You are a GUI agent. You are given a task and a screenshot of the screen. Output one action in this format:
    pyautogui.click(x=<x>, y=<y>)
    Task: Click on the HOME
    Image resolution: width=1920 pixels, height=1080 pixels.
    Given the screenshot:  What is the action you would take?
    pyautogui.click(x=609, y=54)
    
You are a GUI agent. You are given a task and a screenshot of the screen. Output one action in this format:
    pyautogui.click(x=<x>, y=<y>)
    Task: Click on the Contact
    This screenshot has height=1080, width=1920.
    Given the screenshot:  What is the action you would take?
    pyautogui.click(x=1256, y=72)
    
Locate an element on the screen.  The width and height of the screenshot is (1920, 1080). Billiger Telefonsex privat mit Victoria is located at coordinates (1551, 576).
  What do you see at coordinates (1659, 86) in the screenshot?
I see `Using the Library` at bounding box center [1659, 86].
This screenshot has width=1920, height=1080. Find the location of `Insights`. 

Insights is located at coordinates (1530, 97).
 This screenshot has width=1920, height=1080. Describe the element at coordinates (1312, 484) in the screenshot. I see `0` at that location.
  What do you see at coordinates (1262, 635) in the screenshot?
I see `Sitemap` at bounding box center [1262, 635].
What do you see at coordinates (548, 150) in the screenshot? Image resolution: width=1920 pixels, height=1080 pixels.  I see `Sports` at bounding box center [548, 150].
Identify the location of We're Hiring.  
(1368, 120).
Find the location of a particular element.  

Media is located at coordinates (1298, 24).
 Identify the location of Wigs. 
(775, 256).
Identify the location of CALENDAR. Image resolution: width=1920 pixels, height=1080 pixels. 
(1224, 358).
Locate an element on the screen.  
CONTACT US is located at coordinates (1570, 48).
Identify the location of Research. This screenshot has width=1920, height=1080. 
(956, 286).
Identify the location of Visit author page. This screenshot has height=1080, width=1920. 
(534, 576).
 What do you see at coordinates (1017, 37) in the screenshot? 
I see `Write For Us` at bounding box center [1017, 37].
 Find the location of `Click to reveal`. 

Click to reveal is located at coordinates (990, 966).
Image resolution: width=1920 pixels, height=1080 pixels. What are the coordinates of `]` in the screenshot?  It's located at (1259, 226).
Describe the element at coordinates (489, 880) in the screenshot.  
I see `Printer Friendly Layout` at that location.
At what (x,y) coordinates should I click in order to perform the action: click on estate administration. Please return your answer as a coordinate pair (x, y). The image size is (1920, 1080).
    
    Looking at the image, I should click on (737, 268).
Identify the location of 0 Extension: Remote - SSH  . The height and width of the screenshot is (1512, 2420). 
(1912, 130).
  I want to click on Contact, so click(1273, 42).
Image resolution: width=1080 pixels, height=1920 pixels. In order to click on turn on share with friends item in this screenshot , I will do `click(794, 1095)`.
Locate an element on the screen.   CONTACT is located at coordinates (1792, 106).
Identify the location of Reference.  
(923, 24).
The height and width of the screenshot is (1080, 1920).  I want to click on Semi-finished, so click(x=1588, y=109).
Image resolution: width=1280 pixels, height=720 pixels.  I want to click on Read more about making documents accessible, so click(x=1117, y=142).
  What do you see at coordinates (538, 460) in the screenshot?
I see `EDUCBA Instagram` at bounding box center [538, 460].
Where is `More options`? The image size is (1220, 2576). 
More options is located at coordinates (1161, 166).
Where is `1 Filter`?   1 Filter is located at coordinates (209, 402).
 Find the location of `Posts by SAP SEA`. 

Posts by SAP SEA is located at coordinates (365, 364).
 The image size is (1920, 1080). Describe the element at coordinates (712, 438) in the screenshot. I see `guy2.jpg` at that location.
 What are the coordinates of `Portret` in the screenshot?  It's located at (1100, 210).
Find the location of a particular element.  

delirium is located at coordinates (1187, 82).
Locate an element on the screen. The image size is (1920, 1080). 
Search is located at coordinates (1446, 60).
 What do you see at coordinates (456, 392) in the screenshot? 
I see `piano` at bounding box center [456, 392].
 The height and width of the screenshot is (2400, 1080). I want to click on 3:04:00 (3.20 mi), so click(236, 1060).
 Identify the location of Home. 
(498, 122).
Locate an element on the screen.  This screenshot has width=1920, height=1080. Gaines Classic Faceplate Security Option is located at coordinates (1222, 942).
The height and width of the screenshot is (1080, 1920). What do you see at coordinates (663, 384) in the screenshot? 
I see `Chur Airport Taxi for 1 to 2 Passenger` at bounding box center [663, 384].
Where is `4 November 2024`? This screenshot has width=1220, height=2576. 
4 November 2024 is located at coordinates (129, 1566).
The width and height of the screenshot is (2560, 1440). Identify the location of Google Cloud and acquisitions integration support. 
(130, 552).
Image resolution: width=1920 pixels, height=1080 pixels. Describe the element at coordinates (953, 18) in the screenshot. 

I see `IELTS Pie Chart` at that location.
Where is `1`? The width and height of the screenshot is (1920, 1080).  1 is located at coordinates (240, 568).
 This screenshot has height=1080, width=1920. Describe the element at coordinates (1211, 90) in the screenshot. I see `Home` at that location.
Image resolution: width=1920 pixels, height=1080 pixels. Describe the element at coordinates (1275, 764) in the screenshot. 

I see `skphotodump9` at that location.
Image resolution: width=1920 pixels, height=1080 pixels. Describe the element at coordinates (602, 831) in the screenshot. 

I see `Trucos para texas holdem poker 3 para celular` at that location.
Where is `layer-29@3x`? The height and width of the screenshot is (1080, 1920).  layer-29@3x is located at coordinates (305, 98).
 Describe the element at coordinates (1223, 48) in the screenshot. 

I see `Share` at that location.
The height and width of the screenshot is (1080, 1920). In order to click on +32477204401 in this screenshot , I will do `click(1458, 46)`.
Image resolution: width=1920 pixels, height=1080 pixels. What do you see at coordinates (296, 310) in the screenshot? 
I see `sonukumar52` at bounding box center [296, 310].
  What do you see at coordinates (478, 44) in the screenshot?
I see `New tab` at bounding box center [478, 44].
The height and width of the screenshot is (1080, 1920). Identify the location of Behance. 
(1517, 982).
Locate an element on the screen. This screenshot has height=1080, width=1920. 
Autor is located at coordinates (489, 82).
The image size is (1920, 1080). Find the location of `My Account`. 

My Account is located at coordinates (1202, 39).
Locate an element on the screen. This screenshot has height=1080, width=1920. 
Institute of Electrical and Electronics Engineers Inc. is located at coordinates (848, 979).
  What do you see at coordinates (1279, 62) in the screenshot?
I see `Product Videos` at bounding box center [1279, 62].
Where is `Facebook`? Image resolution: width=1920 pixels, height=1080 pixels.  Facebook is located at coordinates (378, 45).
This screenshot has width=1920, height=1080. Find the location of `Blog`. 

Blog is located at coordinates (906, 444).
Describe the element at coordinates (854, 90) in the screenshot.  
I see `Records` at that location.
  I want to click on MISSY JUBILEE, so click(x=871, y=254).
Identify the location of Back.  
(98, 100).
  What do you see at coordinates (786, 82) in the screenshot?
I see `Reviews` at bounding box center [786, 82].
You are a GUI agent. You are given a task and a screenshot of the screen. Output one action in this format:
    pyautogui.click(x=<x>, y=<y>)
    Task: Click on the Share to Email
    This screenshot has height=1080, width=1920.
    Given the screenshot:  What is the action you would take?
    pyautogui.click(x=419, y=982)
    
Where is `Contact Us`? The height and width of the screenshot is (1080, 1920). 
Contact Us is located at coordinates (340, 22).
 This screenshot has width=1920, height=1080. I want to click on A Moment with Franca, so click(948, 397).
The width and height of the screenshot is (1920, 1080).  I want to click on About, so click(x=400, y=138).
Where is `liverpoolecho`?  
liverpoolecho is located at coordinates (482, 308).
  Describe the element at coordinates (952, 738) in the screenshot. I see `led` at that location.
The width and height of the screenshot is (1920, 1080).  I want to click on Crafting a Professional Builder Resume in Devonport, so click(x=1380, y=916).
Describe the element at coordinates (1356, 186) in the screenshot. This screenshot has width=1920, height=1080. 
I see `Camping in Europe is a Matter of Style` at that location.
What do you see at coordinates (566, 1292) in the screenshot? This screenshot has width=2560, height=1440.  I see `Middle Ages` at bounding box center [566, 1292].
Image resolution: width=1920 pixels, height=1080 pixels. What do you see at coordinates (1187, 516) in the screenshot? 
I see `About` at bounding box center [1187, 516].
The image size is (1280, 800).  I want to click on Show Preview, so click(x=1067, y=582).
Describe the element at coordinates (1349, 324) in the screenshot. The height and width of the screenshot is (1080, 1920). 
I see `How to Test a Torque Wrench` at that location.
◆ ◆ ◆
• _TASK STATEMENT_
Recast the data above, from the line containing "Describe the element at coordinates (489, 880)" down to the line containing "center [538, 460]." (both included), as a Markdown table with the columns Number and Text. Give each non-blank line its own numbered row.

• _SOLUTION FOR THIS PROBLEM_
| Number | Text |
|---|---|
| 1 | Describe the element at coordinates (489, 880) in the screenshot.   |
| 2 | I see `Printer Friendly Layout` at that location. |
| 3 | At what (x,y) coordinates should I click in order to perform the action: click on estate administration. Please return your answer as a coordinate pair (x, y). The image size is (1920, 1080). |
| 4 |     Looking at the image, I should click on (737, 268). |
| 5 | Identify the location of 0 Extension: Remote - SSH  . The height and width of the screenshot is (1512, 2420).  |
| 6 | (1912, 130). |
| 7 |   I want to click on Contact, so click(1273, 42). |
| 8 | Image resolution: width=1080 pixels, height=1920 pixels. In order to click on turn on share with friends item in this screenshot , I will do `click(794, 1095)`. |
| 9 | Locate an element on the screen.   CONTACT is located at coordinates (1792, 106). |
| 10 | Identify the location of Reference.   |
| 11 | (923, 24). |
| 12 | The height and width of the screenshot is (1080, 1920).  I want to click on Semi-finished, so click(x=1588, y=109). |
| 13 | Image resolution: width=1280 pixels, height=720 pixels.  I want to click on Read more about making documents accessible, so click(x=1117, y=142). |
| 14 |   What do you see at coordinates (538, 460) in the screenshot? |
| 15 | I see `EDUCBA Instagram` at bounding box center [538, 460]. |